6. La mère, le linge et le nuage.
Little Karoo.
C’est la route. Les routes qui une fois passé les cols s’enfoncent rectilignes dans le bush. Vers l’est, la piste des trekkers.
La quête de l’Est cette fois, un western à l’envers, un western quand même, ses pionniers, sa civilisation en marche, son évangélisation, ses bons et mauvais sauvages, à soumettre au nom de Dieu, du progrès, toute cette histoire qui flotte encore dans ces paysages brulants.
Ce sont les mêmes routes, pistes qui s’enfoncent dans le bush. Les fenêtres ouvertes, l’air en fusion qui tourbillonne dans la voiture, la fascination d’avancer sans limites. Loin, avec toujours un horizon à atteindre, et encore un autre qui se dessine.
Pas facile de trouver sur la radio les chants zoulous ou les gospels de Ladysmith Black Manbazo, mieux vaut emporter ses propres munitions, ce que je comprendrais vite. On a beau être en plein bush, c’est la variété et le rap sucré Us qui s’est fait sa place.

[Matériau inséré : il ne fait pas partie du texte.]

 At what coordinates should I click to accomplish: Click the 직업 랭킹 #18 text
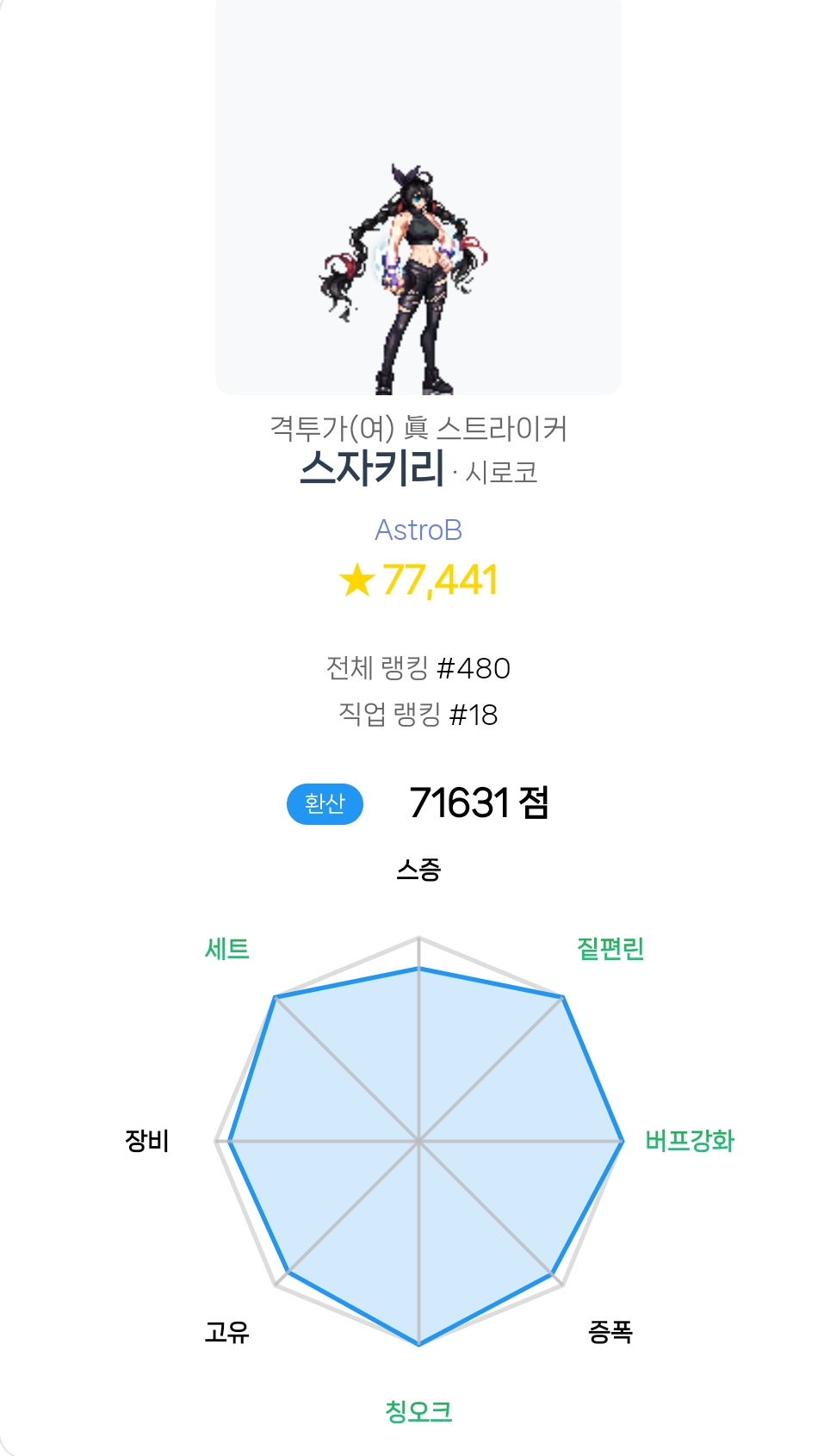point(418,715)
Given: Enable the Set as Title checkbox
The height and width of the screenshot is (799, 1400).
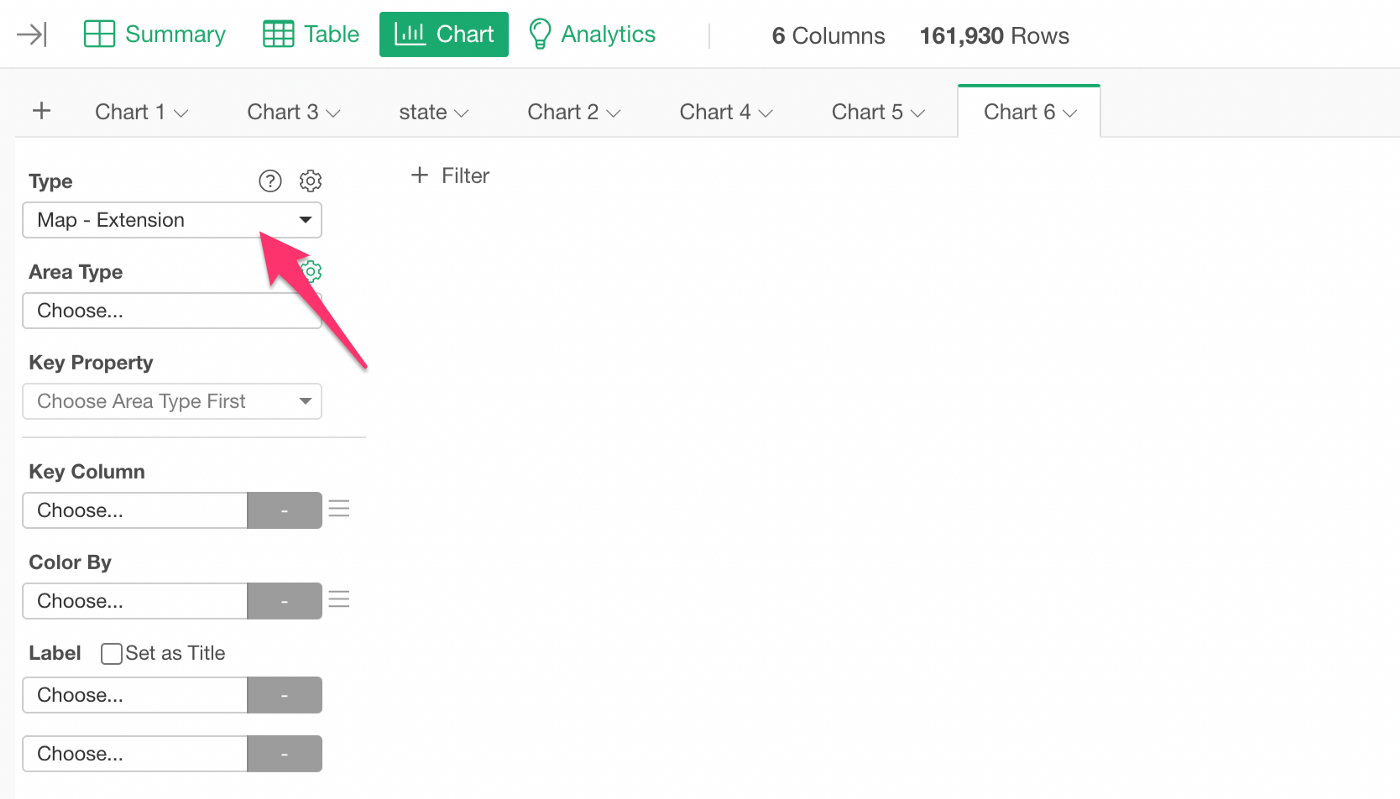Looking at the screenshot, I should click(x=112, y=654).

Malgré les recommandations, une bonne manière de faire des rencontres est bien de prendre des voyageurs en stop. Des familles entières parfois, qui ont attendues le bon vouloir d’un conducteur, ou qu’un bus collectif se décide à passer par là. Bonne manière aussi de se sentir utile.
Les premiers moments dans la voiture sont tendus : tout le monde se craint. Aucun geste n’est gratuit, habituellement. Il faut s’apprivoiser, chacun dans méfiance, chacun peut être le risque.
Au bout de la piste, une ferme isolée, qui s’appellera quelque chose fontein, car il faut un peu d’eau pour vivre ici. Je pense aux cabanes en rondins de la conquête de l’Ouest, mais ici il n’y a pas de bois. Les maisons sont de terre. On ne peut pas aller plus loin, et quand on s’approche, il faut faire attention à ne pas effrayer, on est l’étranger. Celui qui pourrait apporter le danger.
Et cette mère qui étend son linge, devant cette immense plaine est si paisible.
Le baluchon qu’elle porte n’est pas du linge, non, c’est son bébé.